■ **Article**
* Start *

Re: nanog discussion of HTTP 1.1

12 Feb 1998

      I'm not sure all of this thread has gone to the NANOG list (which I do 
not subscribe to), but I think my response to Marc may be of general interest.
				- Jim
...
From: Marc Slemko <marcs@znep.com>
Date: Wed, 11 Feb 1998 12:28:03 -0700 (MST)
To: Henrik Frystyk Nielsen <frystyk@w3.org>
Cc: Vern Paxson <vern@ee.lbl.gov>, jg@w3.org
Subject: Re: nanog discussion of HTTP 1.1
On Wed, 11 Feb 1998, Henrik Frystyk Nielsen wrote:
...
At 21:15 2/8/98 -0700, Marc Slemko wrote:
...
FYI, your message hasn't shown up on the nanog list yet.  There are
filters in place to prevent people who aren't subscribed to nanog or
nanog-post or something like that from posting.
Hi Marc,
Ah - I just saw my message go through to the list...
...
The problem is that I do not see any of your tests being representative
of the "average" Internet user who is connected via a dialup modem
and may have highish latency and perhaps 20% packet loss.  This 
average user is, of course, just in my head.
I don't claim that we have hit anything near an average user nor web site.
Actually, I don't think it makes sense to talk about averages on anything
on the Internet, you have to talk about distributions and different
scenarios etc. I think that we made that clear in our paper and so your
mileage may vary.
Of course you do, however the distribution is so weighted that it isn't
that unrealistic to talk about the "average" use as someone with a low
speed high latency connection, often with moderate packet loss.  What has
been presented in this paper is good work, is useful, but it does not go
far enough to be able to draw conclusions about the majority of people
using HTTP today, IMHO.  You should be more in tune with this than I am,
though, and probably are.
...
However, I think you skipped my point that the numbers we saw varied
greatly as a function of time of day but the relative difference between
HTTP/1.0 and HTTP/1.1 was pretty constant, even in situations with high
data loss. I know for sure that we ran WAN tests when a link suffered 25%
packet loss, and HTTP/1.1 still came out as the winner.
...
If the traceroutes referenced on the page are accurate, then the
WAN link from LBL is really very close in terms of the Internet.
More importantly, the low bandwidth high lateny link has a 
_very_ short path with little room for congestion and packet loss.
The WAN RTT varied from 75-120 ms. Hmm, so you say that we should have run
PPP and WAN combined? That could have been interesting but we have enough
problems with Solaris TCP bugs, especially on PPP, that getting the data in
the first place was quite a task.
Yes, you need more varied tests on low speed high latency Internet
connections.  Your paper talks about the "transcontinental Internet" yet
none of your published tests that I can see even went over the Internet; 
even the link from MIT to LBL only went over one backbone and really has
low latency; I would not really call any of the links, even the PPP link,
a high latency connections.
Dunno what the traceroute was the day we took the tests (I think that 
is squirrelled away in our data); the traceroute of this morning is that 
it goes to NYC via BBN, and then Sprint to the west coast.  Whether this
counts as two rather than one is a matter for the network operators to
decide.
...
...
...

* End *

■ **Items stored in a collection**

* Start *

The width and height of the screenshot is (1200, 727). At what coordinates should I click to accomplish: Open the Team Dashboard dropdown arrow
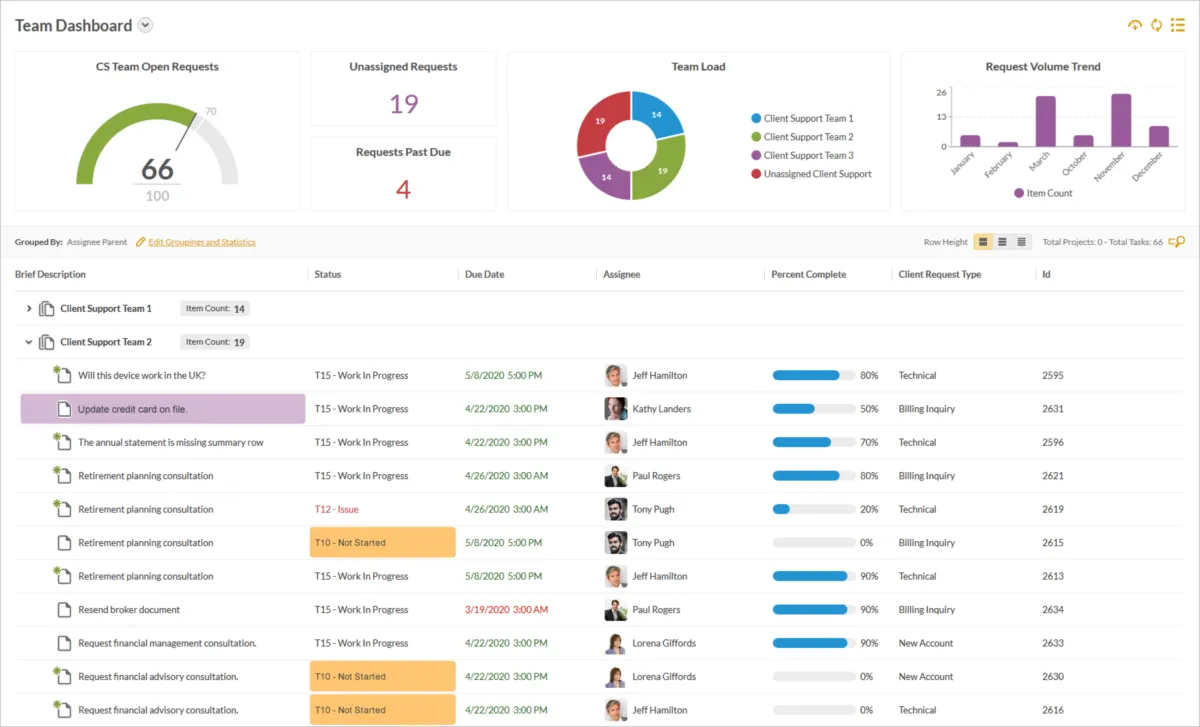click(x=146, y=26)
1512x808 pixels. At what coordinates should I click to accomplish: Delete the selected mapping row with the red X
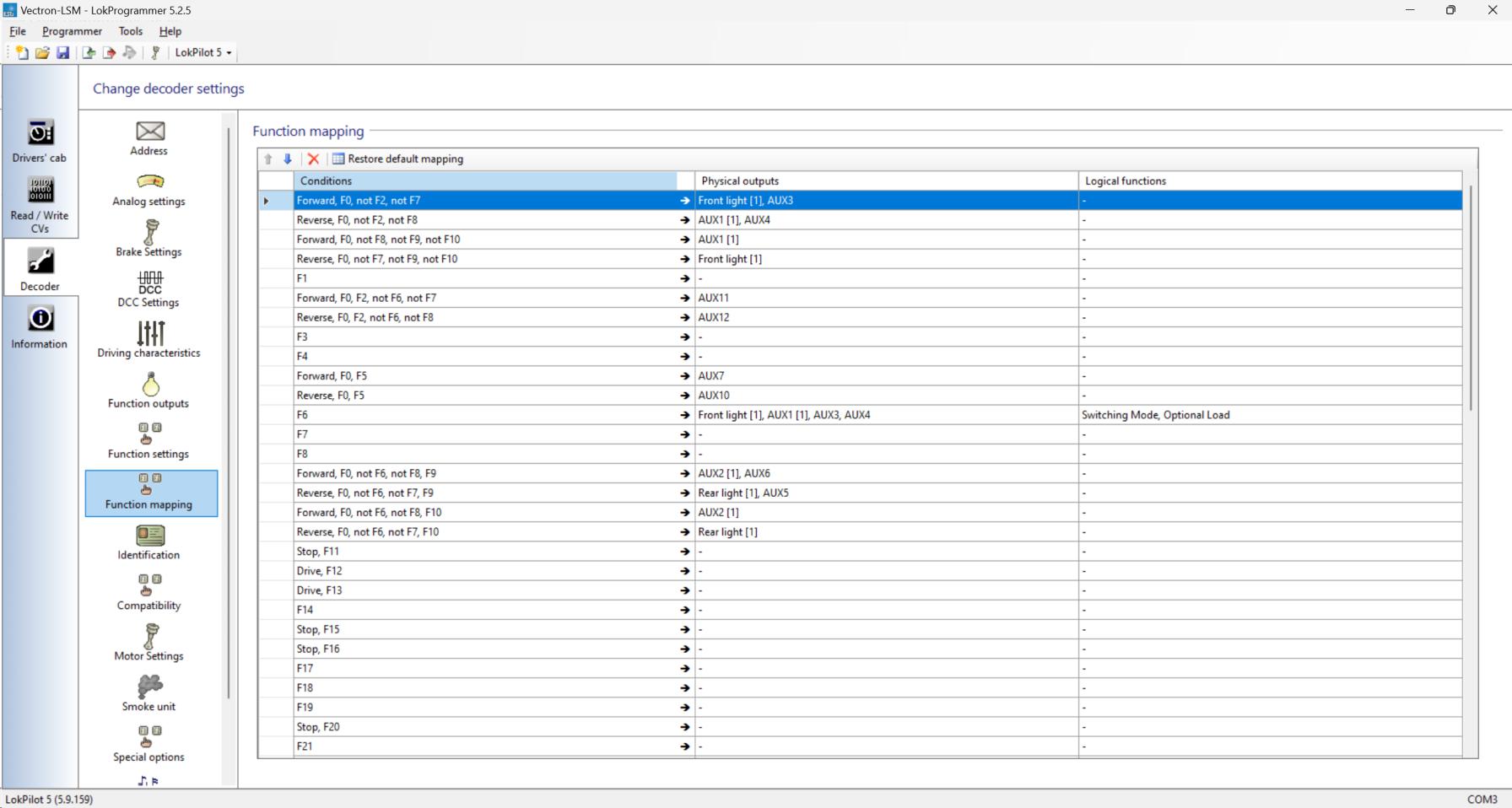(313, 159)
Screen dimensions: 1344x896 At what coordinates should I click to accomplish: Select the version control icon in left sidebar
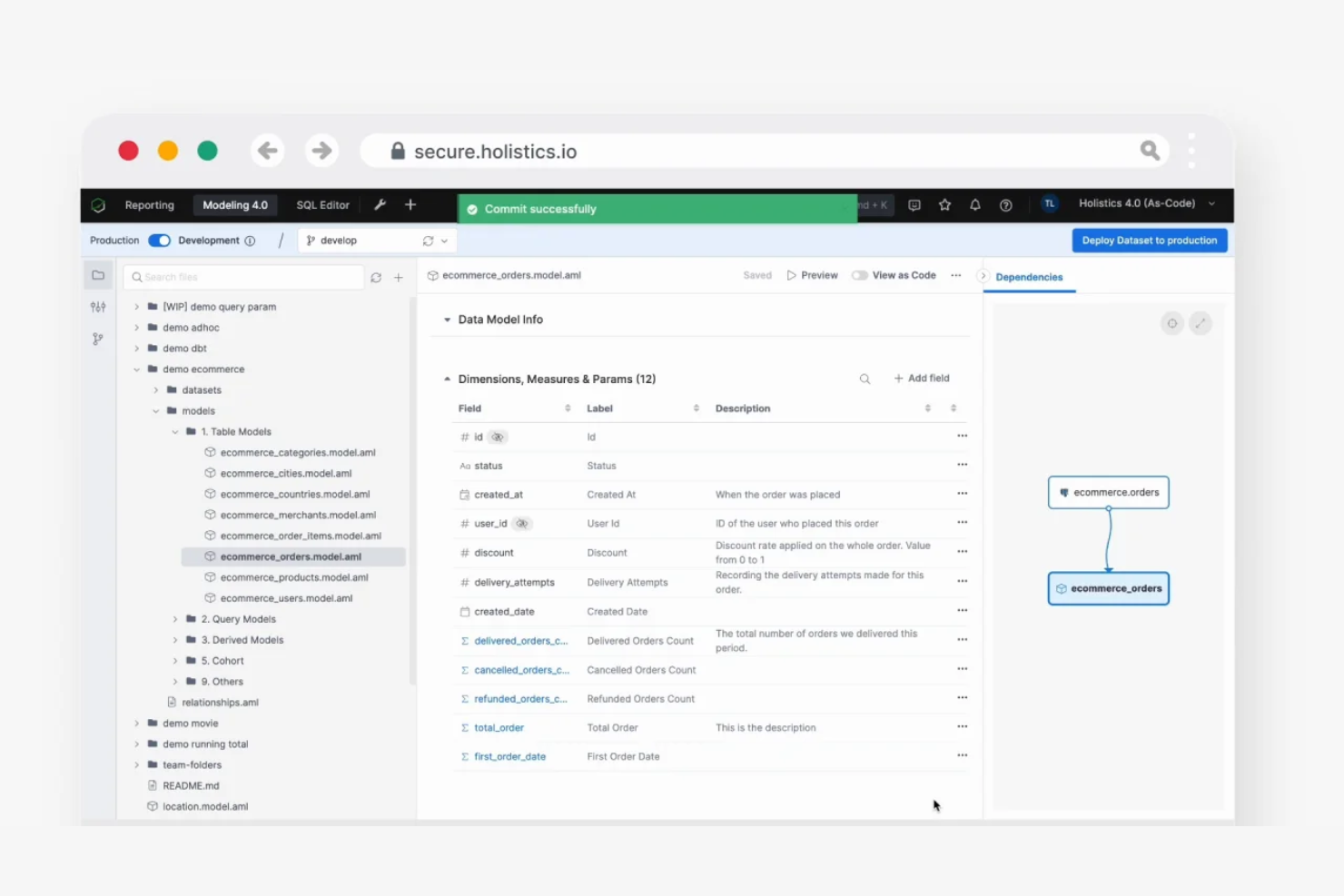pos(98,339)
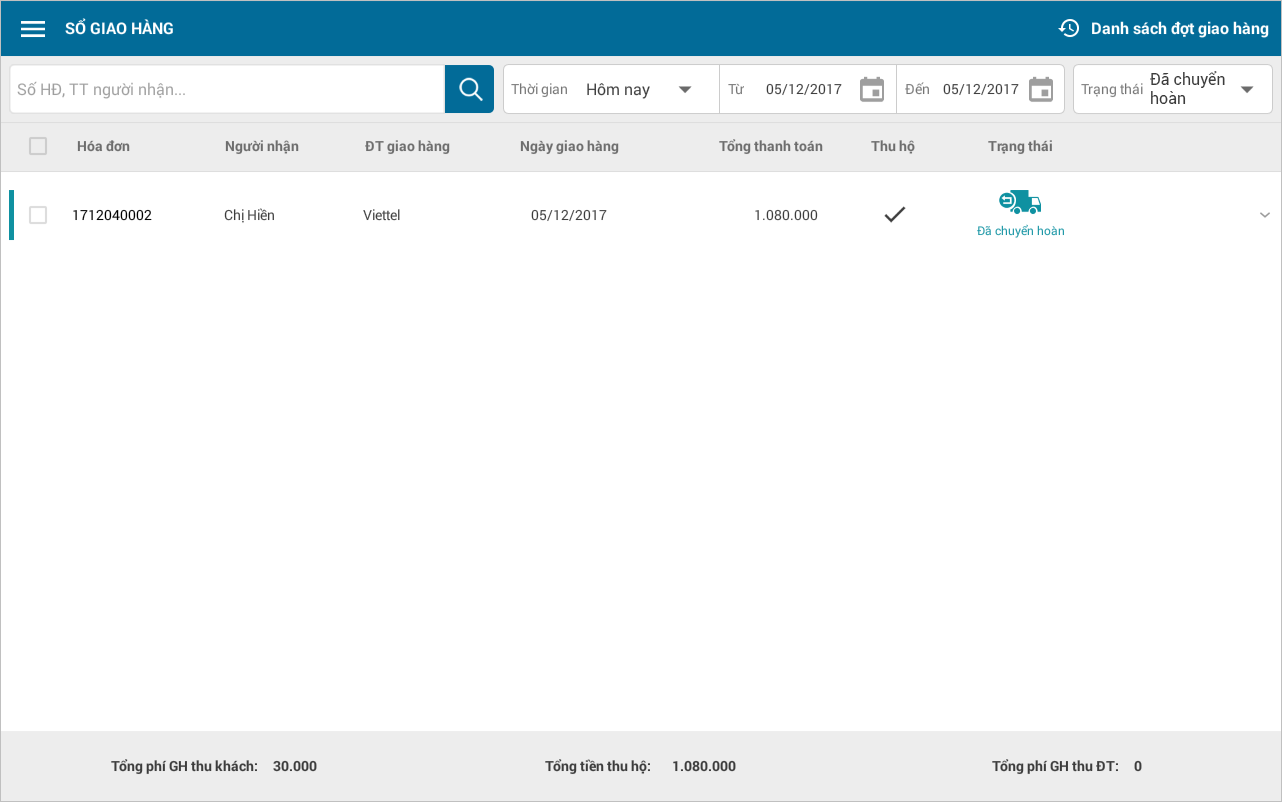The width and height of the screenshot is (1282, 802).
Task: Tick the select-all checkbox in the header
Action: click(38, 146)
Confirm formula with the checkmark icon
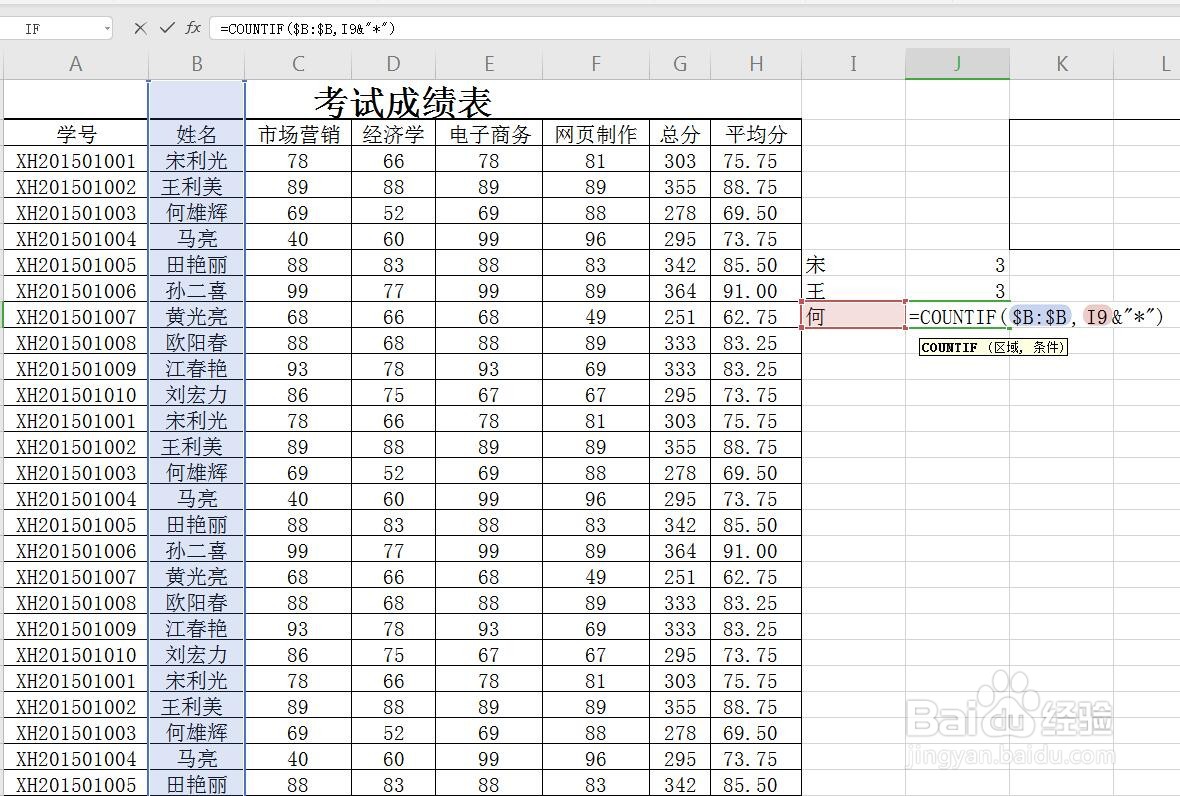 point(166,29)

* End *

■ **Exercise aim**
In the HTTP 1.1 discussion, what range did the WAN RTT vary over? These lines have no connection to the HTTP 1.1 discussion.

■ **Finished exercise**
75 to 120 ms.